Impact of Body Mass Index and Patient Comorbidities on Outcomes in Upper Extremity Nerve Transfers
Linden K Head, MD, HBA, BSc, BPHE1, Maria C Médor, BHSc2, Aneesh Karir, BHSc2, Gerald Wolff, BSc, MD, FRCSC3 and Kirsty U Boyd, BHSc, MD, FRCSC4, (1)Division of Plastic and Reconstructive Surgery, University of Ottawa, Ottawa, ON, Canada, (2)University of Ottawa, Ottawa, ON, Canada, (3)Division of Physical Medicine and Rehabilitation, University of Ottawa, Ottawa, ON, Canada, (4)Division of Plastic and Reconstructive Surgery, Ottawa, ON, Canada
INTRODUCTION: An understanding of the injury features, patient factors, and patient goals are important in selecting the optimal treatment in the context of peripheral nerve injuries. While robust work has been done to elucidate prognostic features of nerve injuries there remains a paucity of evidence addressing the influence of patient factors such as comorbidities. The objective of this study was to evaluate the impact of body mass index (BMI) and comorbidities on the clinical outcomes of upper extremity nerve transfers.

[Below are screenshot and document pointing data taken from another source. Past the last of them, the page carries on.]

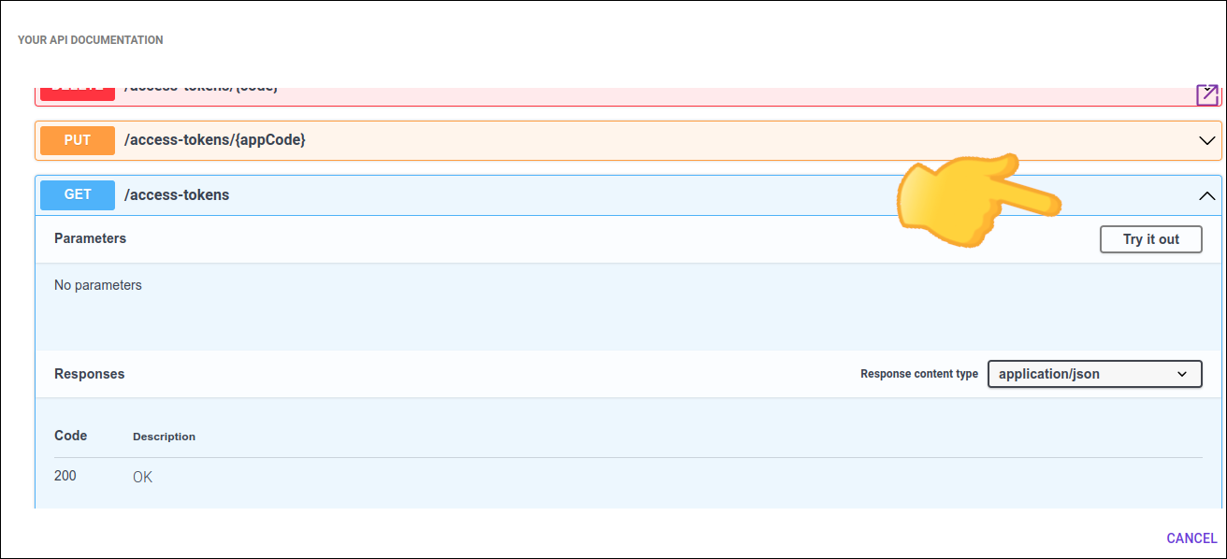Image resolution: width=1227 pixels, height=559 pixels.
Task: Select the 200 response code
Action: pyautogui.click(x=65, y=476)
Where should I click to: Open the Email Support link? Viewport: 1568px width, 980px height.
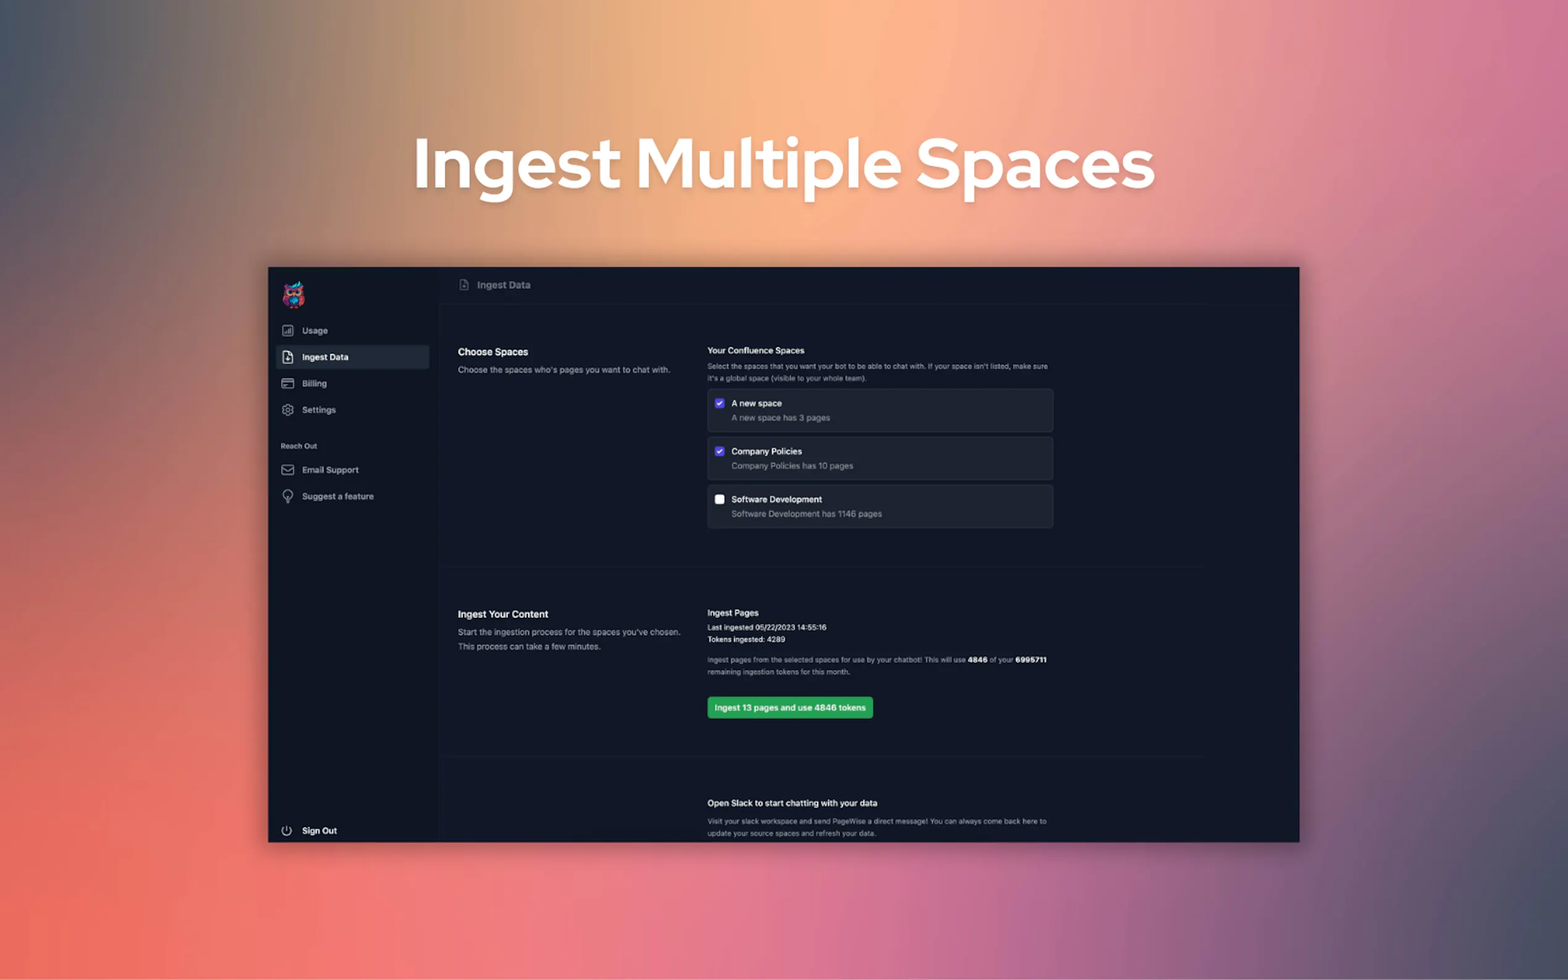click(x=330, y=470)
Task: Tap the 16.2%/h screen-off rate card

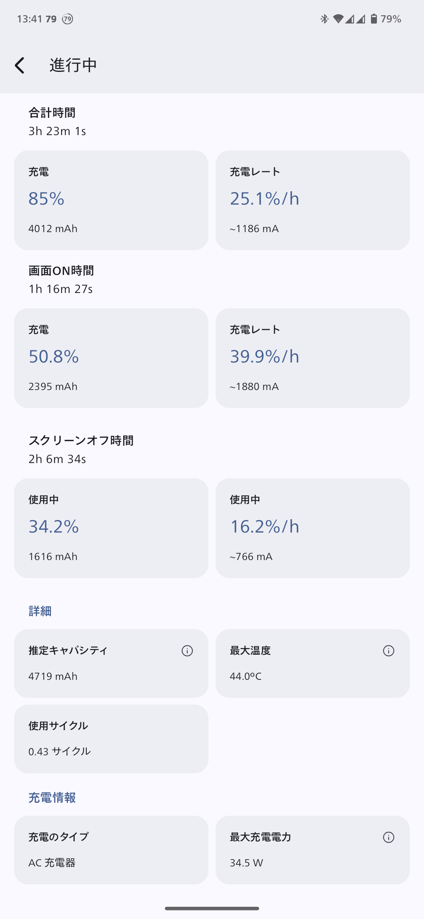Action: click(313, 528)
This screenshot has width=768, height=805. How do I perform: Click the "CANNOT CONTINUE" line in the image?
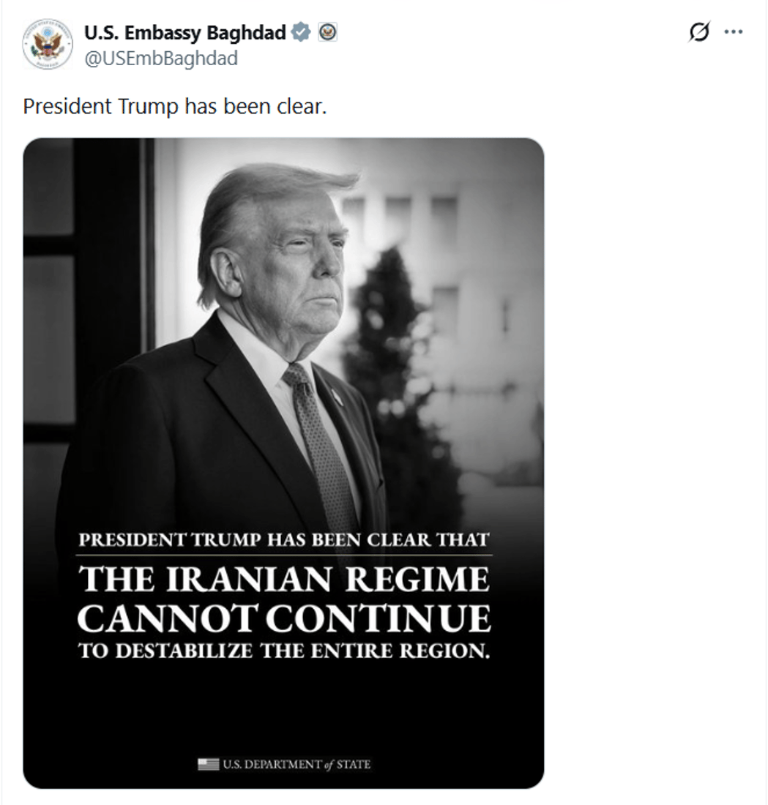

MATERIALS & METHODS: The study design was a retrospective cohort of prospectively collected data. Medical records were reviewed for all patients undergoing nerve transfer surgery by a single surgeon (2012-2018). Patients were eligible for inclusion if they had undergone an upper extremity nerve transfer with a minimum of 12-months follow-up. Data was collected by two independent reviewers regarding demographics, comorbidities, injury etiology, nerve transfer, as well as preoperative and postoperative clinical assessments. The primary outcome measure was postoperative strength of the recipient nerve innervated musculature (Medical Research Council [MRC]). Statistical analysis used descriptive statistics and non-parametric tests.
RESULTS: Thirty-eight patients undergoing 43 nerve transfers were eligible for inclusion. Patients had a mean age of 48.8 years and mean BMI of 27.4 kg/m2. Injuries involved the brachial plexus (32%) or its terminal branches (68%) and the most common etiologies were trauma (50%), compression (26%), and brachial neuritis (21%). Anterior interosseous nerve to ulnar motor nerve (35%) was the most common nerve transfer performed. Patients with acute etiologies underwent surgery a mean of 6.7 months following their injury and those with chronic compression underwent surgery a mean of 20.7 months following onset of symptoms. With a mean follow-up of 20.1 months following nerve transfer surgery, the mean MRC increased significantly (p=0.000) from 1.0 to 3.3. Increased BMI was significantly associated with poorer postoperative strength in the recipient nerve innervated musculature (r=-0.320, p=0.036). Mean postoperative MRC amongst active smokers (2.6) was significantly lower (p= 0.021) than non-smokers (3.6). There were no significant differences in outcomes based on the presence of other comorbidities.
CONCLUSIONS: This retrospective cohort study demonstrated that increased BMI and smoking may be associated with worse outcomes in upper extremity nerve transfers. To facilitate patient selection and guide expectations regarding prognosis, further experimental and clinical work is warranted to understand the potential influence of BMI and smoking on recovery following nerve injury and nerve transfer surgery.